Action is being taken, however, to work more harmoniously with the land. For example, farmers and land managers in the region are now participating in a new trading community called Landscape Enterprise Networks (LENs) through which like-minded businesses can work together to protect the environment.
Funding has been provided to the tune of £980,000 to help improve the local landscape during the crop cycle 2021/2022, with investments coming from Anglian Water, Nestle, Nestle Purina Petcare and Nestle Cereal Partners.
Those involved are being encouraged to introduce measures that are more regenerative in their approach, delivering benefits including improved water quality and availability, soil regeneration, carbon emission reduction, flooding and soil erosion prevention, improved carbon capture and enhanced biodiversity.

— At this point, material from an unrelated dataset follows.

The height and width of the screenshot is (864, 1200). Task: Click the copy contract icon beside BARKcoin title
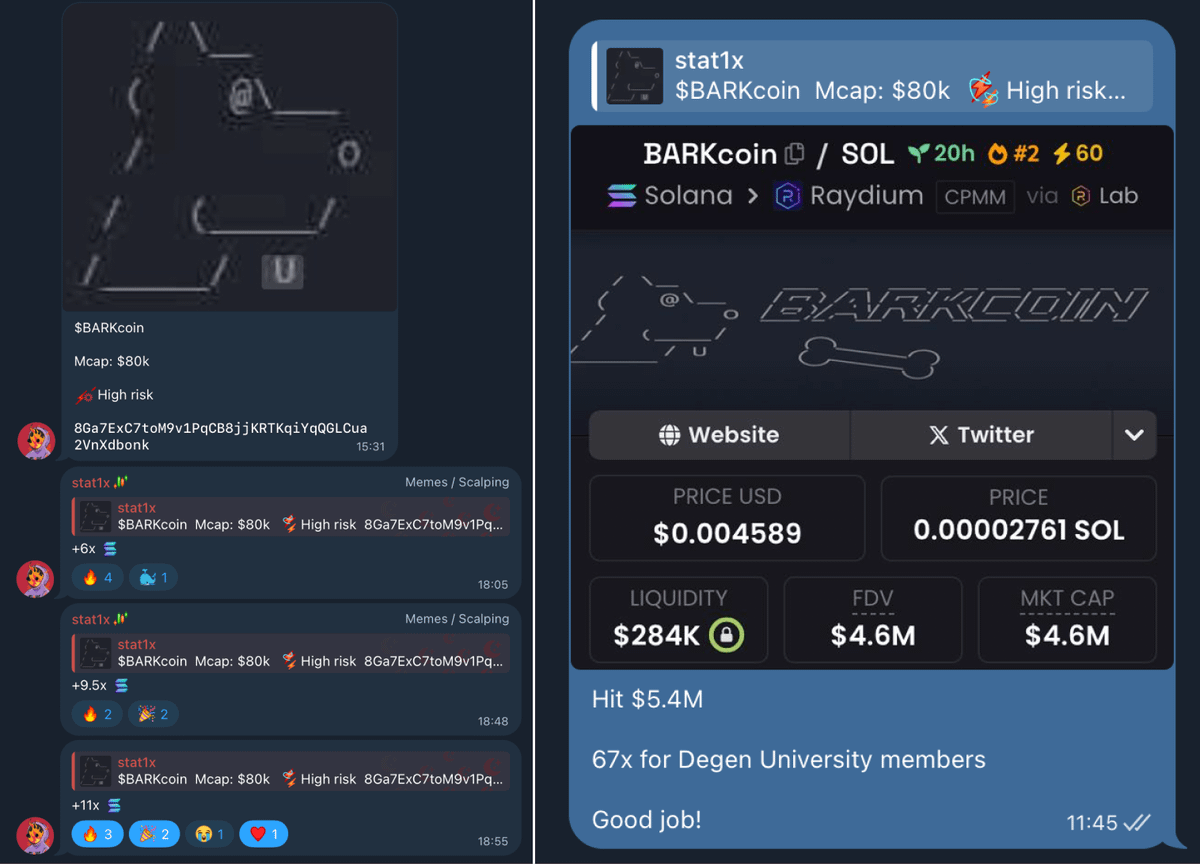(x=794, y=153)
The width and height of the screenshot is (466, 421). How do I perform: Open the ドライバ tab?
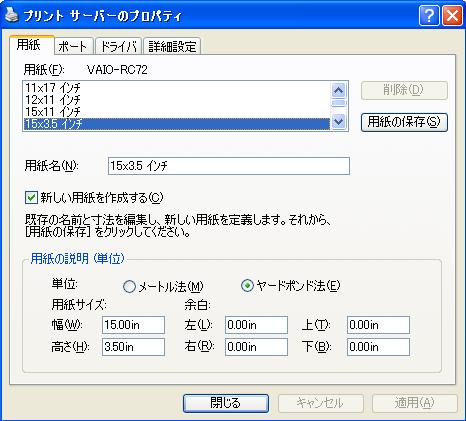(x=119, y=46)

The first project to be carried out will cover 4,335 hectares of land, with measures including cover crops to protect water quality and ensure the soil isn’t left bare and vulnerable to erosion during the winter months.
Other plans include reduced cultivation to boost soil health, crop rotation to improve soil structure and reduce reliance on synthetic fertilisers and hedge planting to improve biodiversity and tackle habitat loss.

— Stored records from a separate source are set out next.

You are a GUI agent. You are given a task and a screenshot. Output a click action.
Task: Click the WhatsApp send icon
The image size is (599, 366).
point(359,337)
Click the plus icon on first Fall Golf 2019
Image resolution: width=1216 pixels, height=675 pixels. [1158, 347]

Chris Gerrard, Anglian Water’s natural catchment and biodiversity manager, said: “The LENs project allows us to work in collaboration with landowners and other sectors to protect the environment and improve water quality. It is essential to work together to solve big challenges like this for the future.
“The LENs programme compliments and embeds itself into Anglian Water’s purpose to protect the environment and our Water Industry National Environment Programme (WINEP).

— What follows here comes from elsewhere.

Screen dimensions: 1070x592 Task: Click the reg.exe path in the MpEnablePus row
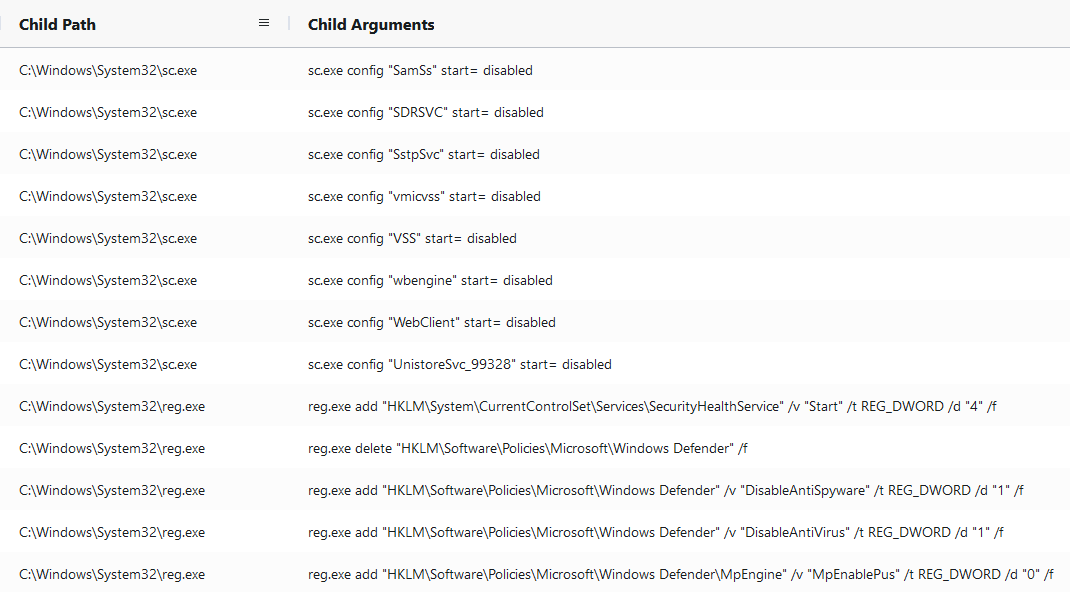click(x=112, y=574)
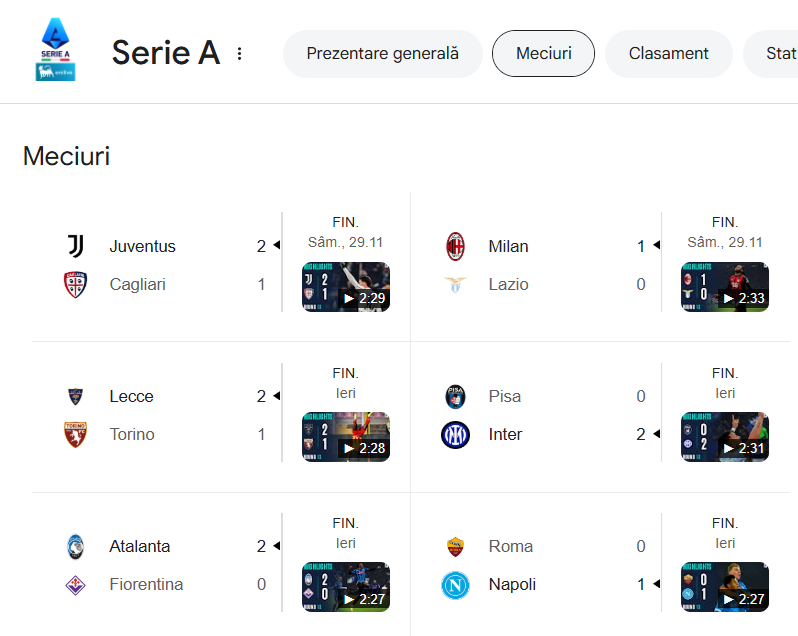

“Our WINEP totals more than £800 million of work which is specifically targeted at protecting the environment and improving river water quality, it is the largest WINEP plan of any water company, with double the number of commitments made and delivered in the previous five-year period.”
Spotlight on: Regenerative agriculture
Regenerative farming refers to practices and techniques that can help tackle climate change by restoring degraded biodiversity and rebuilding soil, which in turn improves the water cycle and carbon drawdown, with CO2 captured from the atmosphere and locked away for centuries in soil, plants, oceans, rocks and so on.
Engaging in practices that help increase soil organic matter improves soil biota diversity and health, as well as increasing biodiversity above and below the ground and increasing water-holding capacity, Regeneration International explains.
A growing body of research now exists that reveals how damaging tillage can be to soil, as can the use of agricultural chemicals, carbon mining and salt-based fertilisers. Tillage breaks up soil aggregation and fungal communities and is, in fact, one of the most degrading practices in farming, leading to greater carbon loss and soil erosion.
But no-till or minimum tillage practices, alongside other techniques, could enhance soil aggregation, carbon sequestration and water infiltration and retention.
The application of cover crops, compost, animal manure and crop rotations can also help increase soil fertility in regenerative systems. These work to restore the soil microbiome, which can be imbalanced by the use of artificial and synthetic fertilisers.
Properly managed grazing practices can also be used to benefit both the land and human health, stimulating plant growth, increasing soil fertility, plant and insect biodiversity, increasing soil carbon deposits and increasing soil carbon sequestration.
In contrast, confined animal feeding systems can lead to unhealthy monoculture production, increased water pollution, methane emissions, antibiotic use and resistance and low nutrient density forage. This, in turn, leads to broken food production systems.
Soil scientists are now saying that if current rates of soil destruction continue as they are, within 50 years we’ll see a qualitatively degraded food supply, diminished nutrition, a loss of important trace minerals and insufficient arable topsoil to feed global populations.
“Without protecting and regenerating the soil on our 4 billion acres of cultivated farmland, 8 billion acres of pastureland, and 10 billion acres of forest land, it will be impossible to feed the world, keep global warming below 2 degrees C, or halt the loss of biodiversity,” Regeneration International observes.
But regenerative practices could hold the answer, actively improving the land using technologies that are able to revitalise the natural environment, ensuring the production of high quality and nutrient-dense food.